Later, for work reasons, they moved to a system of rotating full weeks and now, by decision of their children, now teenagers, they spend two days at each house, with alternate weekends. At first, they shared a holiday house in Menorca (one week with each parent) and even now they celebrate Christmas all together, with all the grandparents, including the parents of her ex-husband's new partner. “We are a bit Modern Family,” she admits. “The failure of many couples is not being able to organize themselves that well when they are together. We couldn't either. “It wasn’t the reason for the breakup, but it didn’t help.”

In fact, it is a frequent comment, especially among mothers in heterosexual couples, to idealize divorce with shared custody as the perfect form of parenting. There are dozens of videos on Tik Tok with that script, from the tired mom subgenre (“when you can't leave your children with your ex because you're still happily married to him”) and the writer Minna Dubin, author of the book Mom Rage (Seal Press), A book that has just been published in the United States about the “daily crisis of modern motherhood,” also dedicates a chapter to what she recognizes is her fantasy: “I love the idea of ​​raising and being married every two weeks (…) During Paul's week with the kids, I would have a break. Not a go-to-the-supermarket break, no, a send-whatsapps-in-the-toilet break. Not even a respite from the gym-and-brunch, but a relief for seven days, without having to make decisions, or prepare meals taking into account each person's preference.”
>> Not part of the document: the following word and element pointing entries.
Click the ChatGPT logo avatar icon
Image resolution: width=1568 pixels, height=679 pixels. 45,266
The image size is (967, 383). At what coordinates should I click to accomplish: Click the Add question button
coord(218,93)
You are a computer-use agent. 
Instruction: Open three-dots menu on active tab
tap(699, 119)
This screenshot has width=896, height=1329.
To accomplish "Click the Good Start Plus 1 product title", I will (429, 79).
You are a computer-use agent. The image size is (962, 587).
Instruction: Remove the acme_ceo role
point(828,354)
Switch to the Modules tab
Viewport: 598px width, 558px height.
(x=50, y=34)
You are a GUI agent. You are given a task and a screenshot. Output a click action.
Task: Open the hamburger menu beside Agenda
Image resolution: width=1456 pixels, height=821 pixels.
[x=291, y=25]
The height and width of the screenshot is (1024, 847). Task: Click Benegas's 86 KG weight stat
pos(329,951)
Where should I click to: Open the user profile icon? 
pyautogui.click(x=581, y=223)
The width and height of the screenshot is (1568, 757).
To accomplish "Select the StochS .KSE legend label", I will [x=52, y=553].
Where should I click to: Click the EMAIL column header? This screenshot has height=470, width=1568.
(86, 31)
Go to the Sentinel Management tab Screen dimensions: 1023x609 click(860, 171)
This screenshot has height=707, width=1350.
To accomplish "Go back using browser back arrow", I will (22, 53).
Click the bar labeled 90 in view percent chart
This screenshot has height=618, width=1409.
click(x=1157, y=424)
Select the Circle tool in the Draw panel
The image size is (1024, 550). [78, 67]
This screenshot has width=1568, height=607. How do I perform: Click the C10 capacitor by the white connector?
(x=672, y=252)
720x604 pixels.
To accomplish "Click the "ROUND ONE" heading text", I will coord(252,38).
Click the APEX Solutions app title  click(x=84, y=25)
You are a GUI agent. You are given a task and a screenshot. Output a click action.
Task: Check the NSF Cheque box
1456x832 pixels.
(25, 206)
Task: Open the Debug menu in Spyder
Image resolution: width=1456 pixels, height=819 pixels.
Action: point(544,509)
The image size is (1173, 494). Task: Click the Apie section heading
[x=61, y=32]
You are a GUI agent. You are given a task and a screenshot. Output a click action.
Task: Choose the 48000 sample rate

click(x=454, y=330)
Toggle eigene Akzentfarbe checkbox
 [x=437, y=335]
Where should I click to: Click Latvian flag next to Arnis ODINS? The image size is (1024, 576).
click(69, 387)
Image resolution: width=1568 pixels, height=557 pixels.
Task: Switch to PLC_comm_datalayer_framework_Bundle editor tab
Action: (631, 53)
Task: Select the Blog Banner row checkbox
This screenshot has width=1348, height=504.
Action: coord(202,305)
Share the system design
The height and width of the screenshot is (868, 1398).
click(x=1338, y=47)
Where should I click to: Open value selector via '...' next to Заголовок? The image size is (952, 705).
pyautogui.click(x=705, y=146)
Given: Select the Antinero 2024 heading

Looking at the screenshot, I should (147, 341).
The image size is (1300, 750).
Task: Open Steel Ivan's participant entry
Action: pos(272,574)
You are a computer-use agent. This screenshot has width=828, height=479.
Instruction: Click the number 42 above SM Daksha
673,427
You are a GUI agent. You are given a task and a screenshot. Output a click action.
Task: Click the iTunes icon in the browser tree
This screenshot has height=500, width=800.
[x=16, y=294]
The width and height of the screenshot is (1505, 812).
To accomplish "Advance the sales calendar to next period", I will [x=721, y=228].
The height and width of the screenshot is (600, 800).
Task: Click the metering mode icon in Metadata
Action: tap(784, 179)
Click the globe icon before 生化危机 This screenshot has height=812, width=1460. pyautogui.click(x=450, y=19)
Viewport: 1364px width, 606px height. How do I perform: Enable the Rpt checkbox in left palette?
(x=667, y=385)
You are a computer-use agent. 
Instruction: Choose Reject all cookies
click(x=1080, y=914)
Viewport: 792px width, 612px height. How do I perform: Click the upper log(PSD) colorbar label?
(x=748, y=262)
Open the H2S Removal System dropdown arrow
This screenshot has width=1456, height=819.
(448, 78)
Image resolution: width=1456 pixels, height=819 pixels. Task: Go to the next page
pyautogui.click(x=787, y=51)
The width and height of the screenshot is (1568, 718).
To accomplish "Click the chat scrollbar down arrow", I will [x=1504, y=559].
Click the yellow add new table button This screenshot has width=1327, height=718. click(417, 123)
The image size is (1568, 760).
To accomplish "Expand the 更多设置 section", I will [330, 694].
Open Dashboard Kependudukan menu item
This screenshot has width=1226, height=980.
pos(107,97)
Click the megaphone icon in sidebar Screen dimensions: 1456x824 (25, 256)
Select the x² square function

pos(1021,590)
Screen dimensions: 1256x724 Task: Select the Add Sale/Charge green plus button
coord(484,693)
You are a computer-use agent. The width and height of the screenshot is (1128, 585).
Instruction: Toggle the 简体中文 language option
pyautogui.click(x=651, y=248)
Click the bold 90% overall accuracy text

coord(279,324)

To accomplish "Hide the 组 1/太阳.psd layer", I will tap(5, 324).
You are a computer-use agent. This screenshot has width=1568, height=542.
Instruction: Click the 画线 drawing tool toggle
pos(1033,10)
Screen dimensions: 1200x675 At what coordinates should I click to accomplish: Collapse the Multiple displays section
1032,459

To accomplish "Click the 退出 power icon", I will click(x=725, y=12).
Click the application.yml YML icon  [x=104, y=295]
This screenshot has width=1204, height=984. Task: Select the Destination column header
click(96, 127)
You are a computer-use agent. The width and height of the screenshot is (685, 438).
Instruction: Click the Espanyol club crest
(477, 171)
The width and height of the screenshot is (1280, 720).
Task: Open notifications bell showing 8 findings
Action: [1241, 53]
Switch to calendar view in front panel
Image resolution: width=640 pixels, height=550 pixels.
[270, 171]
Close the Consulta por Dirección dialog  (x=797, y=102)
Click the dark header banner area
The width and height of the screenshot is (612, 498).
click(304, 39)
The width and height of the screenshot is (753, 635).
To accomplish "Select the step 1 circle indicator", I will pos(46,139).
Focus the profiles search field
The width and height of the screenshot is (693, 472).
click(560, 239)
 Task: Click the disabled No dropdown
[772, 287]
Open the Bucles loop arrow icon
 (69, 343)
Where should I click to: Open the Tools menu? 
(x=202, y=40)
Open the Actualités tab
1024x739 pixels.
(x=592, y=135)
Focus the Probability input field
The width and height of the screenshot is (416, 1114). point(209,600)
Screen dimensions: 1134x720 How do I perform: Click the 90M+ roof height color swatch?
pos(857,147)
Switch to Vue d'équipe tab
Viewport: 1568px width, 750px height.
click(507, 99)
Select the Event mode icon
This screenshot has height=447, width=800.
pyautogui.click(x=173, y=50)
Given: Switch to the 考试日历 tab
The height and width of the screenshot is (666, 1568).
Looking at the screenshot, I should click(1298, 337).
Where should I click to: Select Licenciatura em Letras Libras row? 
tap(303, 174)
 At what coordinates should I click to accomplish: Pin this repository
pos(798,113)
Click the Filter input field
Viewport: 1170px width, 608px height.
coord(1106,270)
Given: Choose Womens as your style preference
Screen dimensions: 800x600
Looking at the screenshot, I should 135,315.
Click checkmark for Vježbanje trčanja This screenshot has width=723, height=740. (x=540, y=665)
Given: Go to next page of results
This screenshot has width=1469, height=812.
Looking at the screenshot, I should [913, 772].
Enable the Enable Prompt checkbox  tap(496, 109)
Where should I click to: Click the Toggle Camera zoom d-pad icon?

Many separated men involved in raising their children have also been able to have a presence in the children's lives that would not have been possible a few decades ago. Borja Estévez, an accountant by profession, has become an influencer of co-parenting without much searching. He shares custody of his two children with his ex-partner in a very friendly way, and often talks about it, and shows his life with the children, ages seven and five, on his Instagram accounts. him and Tik Tok. “We were always clear that we did not want to be separated from our children, who were 2 and 4 years old at the time. At first, we kept the nest house, with the children there, and we took turns, but on an emotional level it is a blow. It involves returning to the crime scene every week. Now we do weekly shifts, but Tuesdays and Thursdays are spent with the other parent. In the end, I see the children almost every day,” he says.

Estévez assures that in his group of friends there are almost half a dozen divorces and the only one who co-raises his children 50% of the time is him. “There is still a social imbalance and people are still not used to it. Sometimes the fact that I take care of my own children is also very celebrated, as if I were doing something out of the ordinary.” When he posts photos of himself on the networks, such as those from the four's recent family trip to Port Aventura, he usually receives comments from people with less idyllic separations: "Who could?"